3. The blurring of SaaS and marketing platforms
Cloud computing, aka software as a service, has been on the rise and, in 2020, is very likely to continue this trend. But even looking beyond this, the antiquated idea that marketing should be separate from SaaS products will fade away. A deeper understanding of user experiences will show that these two platforms need to blend together into a cohesive, unified platform. Users will demand more completely connected environments and functionality. The tech industry has been talking about different technologies, including the cloud, data, AI, and security in unique, separate silos. But 2020 is the year that will change that. Reinecke said: “Next year, we’ll see complete, end-to-end computing come to the fore, bringing to life fully intelligent environments that are completely connected and that will have a huge impact on the world we live in.”
4. Email designers ignore Outlook
The glut of rendering issues for email on Outlook has held-back email designs to front-end table-styled code used a decade ago. We see an incredible need to evolve email design to be on-par with digital design techniques used throughout the web. This means that email designers will start ignoring the Outlook users of 2.5% and create a non-table styled email design with the overall goal of increasing engagement from the predominantly modern email client. Let’s take a lesson from Steve Job’s tactic on ignoring Flash, and let’s successfully evolve email design to overlook Outlook (pun intended!).

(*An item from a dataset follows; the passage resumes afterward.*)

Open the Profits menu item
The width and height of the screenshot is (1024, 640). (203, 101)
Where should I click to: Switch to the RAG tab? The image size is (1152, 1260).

5. Personalized and Predictive medicine
Tracking and cataloging characteristics about individual patients, analyzing that data to predict the patient’s individual risk, predicting which treatment in which individual will be most effective, and then intervening before the outcome occurs is essentially what predictive medicine is about. Unfortunately, traditional medicine and drug companies’ success has been built by treating issues AFTER they have been diagnosed. So the idea that we can prevent medical issues does not jibe with the current medical community. 23 and Me was legally prohibited by the FDA from allowing genetics-based risk functionality to be used in their product. Luckily, they have been able to allow this in their product since 2015. But think about how much data has been collected by healthcare companies on a titanic scale; every vital sign, medical chart, and radiology image from every clinic, pharmacy, and hospital collectively represent only a tiny fraction of data points available for analysis. We are looking forward to seeing how data-based medicine will shape user experiences with tracking devices and how that will increase the role of data security.
I’m excited to see a new wave of innovation in action over the next year and beyond. And I am even more excited to be able to design interfaces that help users discover, learn, and find what they are looking for in more evolved, next-gen experiences.